Guillaume inventait également des instruments de mesure ; une phrase du Calendrier de la Reine[1] nous apprend qu’il avait composé un appareil nommé directorium, et qu’il en avait ailleurs expliqué les usages.

Dans l’art de l’aire des observations précises qui manifestent les erreurs des tables astronomiques, Guillaume de Saint-Cloud était passé maître ; ses déterminations allaient être invoquées pendant plusieurs siècles comme propres à contrôler les théories astronomiques ; lorsqu’en 1436, le cardinal Nicolas de Cues présentera au concile de Bâle un travail sur la réforme du calendrier, il usera[2] d’une détermination du solstice d’été faite en 1290 ; cette détermination sera celle que Guillaume de Saint-Cloud avait effectuée.

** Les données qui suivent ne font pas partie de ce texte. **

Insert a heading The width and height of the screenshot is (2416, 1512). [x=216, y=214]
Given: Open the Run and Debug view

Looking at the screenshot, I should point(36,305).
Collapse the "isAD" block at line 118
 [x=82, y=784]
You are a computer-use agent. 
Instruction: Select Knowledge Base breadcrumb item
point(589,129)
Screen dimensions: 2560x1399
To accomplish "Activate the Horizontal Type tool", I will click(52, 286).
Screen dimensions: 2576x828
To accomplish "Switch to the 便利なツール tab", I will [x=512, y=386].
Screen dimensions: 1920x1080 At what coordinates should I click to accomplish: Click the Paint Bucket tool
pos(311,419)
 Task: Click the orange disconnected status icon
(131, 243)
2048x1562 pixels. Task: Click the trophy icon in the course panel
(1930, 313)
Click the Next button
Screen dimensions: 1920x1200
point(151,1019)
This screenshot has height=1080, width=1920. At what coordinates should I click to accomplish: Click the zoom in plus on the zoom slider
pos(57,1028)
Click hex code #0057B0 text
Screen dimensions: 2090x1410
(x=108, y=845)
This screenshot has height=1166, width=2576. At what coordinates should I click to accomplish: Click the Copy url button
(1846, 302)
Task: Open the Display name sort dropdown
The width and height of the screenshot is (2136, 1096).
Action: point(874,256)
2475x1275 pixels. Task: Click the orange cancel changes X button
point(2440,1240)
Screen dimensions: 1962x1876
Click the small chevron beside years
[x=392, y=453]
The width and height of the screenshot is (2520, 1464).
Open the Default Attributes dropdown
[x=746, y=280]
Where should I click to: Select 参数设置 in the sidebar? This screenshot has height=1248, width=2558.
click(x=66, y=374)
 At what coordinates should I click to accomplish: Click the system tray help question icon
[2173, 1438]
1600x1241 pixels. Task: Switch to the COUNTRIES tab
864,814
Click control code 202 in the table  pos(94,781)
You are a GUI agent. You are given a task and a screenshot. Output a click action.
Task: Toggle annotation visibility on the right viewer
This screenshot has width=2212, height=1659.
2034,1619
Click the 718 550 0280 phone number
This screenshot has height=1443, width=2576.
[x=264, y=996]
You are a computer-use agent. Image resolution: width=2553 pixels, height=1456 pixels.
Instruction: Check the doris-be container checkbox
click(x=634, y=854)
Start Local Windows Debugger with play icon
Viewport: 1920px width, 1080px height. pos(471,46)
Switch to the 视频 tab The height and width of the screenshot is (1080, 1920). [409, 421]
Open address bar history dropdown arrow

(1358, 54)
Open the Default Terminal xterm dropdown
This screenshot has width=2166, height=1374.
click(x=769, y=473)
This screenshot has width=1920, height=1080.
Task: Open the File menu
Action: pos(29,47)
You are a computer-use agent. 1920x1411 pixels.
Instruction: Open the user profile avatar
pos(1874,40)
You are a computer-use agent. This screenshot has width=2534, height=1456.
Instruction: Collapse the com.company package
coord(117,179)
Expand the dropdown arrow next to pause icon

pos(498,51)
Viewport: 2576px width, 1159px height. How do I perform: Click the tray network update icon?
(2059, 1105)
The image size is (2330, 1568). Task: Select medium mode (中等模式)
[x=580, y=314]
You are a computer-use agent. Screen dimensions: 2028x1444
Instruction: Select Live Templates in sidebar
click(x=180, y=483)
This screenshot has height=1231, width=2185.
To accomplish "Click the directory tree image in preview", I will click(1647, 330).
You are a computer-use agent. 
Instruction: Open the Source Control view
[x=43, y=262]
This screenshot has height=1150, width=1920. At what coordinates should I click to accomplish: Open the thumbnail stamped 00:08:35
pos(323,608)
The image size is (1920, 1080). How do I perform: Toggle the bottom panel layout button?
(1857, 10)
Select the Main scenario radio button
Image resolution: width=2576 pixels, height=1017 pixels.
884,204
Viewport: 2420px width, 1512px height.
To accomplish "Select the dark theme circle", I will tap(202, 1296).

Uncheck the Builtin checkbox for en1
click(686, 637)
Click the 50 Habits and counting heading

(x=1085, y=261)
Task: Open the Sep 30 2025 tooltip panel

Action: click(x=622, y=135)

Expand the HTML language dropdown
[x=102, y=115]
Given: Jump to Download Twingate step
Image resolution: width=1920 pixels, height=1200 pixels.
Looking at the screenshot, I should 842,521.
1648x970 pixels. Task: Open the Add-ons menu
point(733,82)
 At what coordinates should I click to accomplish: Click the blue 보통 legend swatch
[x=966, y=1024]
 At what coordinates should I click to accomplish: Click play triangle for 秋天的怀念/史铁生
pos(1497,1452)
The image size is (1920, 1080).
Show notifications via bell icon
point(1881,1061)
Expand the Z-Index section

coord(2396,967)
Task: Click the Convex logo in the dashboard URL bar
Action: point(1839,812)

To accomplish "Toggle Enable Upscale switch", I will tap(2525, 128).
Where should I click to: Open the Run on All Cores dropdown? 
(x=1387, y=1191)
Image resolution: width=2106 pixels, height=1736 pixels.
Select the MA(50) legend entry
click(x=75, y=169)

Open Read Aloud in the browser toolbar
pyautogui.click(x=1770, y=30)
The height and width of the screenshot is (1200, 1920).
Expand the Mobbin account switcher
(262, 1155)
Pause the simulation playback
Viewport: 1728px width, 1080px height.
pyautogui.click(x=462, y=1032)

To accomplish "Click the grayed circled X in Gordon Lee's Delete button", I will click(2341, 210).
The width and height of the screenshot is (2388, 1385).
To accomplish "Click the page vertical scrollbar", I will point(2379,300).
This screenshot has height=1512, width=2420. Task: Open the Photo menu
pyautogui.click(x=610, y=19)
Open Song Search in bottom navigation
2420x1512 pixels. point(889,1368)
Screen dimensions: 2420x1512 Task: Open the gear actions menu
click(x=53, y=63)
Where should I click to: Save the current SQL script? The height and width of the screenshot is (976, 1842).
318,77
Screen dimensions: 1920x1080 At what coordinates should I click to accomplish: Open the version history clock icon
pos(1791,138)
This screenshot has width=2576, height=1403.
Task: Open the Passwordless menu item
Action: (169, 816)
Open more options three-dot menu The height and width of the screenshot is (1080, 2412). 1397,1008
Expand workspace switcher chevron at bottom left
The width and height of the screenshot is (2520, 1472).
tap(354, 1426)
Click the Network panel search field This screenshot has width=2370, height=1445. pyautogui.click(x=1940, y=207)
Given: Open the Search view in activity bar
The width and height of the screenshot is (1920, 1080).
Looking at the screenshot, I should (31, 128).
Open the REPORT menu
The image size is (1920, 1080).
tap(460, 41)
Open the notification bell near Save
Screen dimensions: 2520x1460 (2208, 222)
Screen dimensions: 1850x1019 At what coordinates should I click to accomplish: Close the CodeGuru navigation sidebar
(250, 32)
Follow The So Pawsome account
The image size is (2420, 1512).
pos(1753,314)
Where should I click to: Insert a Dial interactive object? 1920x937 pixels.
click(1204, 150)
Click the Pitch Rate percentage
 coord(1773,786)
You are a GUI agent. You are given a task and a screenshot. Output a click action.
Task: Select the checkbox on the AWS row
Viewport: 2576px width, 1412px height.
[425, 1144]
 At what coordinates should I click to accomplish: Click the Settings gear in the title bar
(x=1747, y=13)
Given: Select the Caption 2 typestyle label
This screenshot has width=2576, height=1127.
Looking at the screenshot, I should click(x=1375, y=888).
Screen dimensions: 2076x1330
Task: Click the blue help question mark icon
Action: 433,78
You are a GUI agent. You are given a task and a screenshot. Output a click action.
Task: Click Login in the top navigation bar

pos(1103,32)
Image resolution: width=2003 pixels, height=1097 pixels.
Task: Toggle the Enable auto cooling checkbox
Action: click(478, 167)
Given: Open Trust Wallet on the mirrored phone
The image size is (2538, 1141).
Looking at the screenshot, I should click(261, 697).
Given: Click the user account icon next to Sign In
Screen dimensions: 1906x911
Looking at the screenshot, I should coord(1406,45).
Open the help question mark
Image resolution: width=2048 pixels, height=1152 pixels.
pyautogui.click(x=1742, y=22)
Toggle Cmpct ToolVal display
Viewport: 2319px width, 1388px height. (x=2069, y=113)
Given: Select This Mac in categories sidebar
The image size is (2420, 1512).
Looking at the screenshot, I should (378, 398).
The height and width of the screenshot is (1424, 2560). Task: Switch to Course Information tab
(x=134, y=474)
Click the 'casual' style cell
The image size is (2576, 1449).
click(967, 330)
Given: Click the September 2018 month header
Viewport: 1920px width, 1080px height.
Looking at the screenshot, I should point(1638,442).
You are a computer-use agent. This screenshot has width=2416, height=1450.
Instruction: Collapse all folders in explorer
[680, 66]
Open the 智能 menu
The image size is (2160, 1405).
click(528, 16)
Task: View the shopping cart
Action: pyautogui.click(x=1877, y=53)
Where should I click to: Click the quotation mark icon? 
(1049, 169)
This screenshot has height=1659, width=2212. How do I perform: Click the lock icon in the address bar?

Dans l’art de corriger les tables reconnues fautives, notre habile observateur est moins expert. Guidé par les déterminations qu’il avait effectuées, il ajoute ou retranche une certaine quantité au moyen mouvement de chaque planète donné par les Tables de Tolosa ; du moyen mouvement de Saturne, il retranche 1° 15′ ; au moyen mouvement de Jupiter, il ajoute un degré ; de celui de Mars, il retranche trois degrés. Ce que valent ces correc-

  1. Ms. cit., fol. 146, vo.
  2. Nicolai de Cusa Reparatio Calendarii (Nicolai Cusani Opera, Basileae, ap. Henricpetri, 1575, t. III, p. 1156).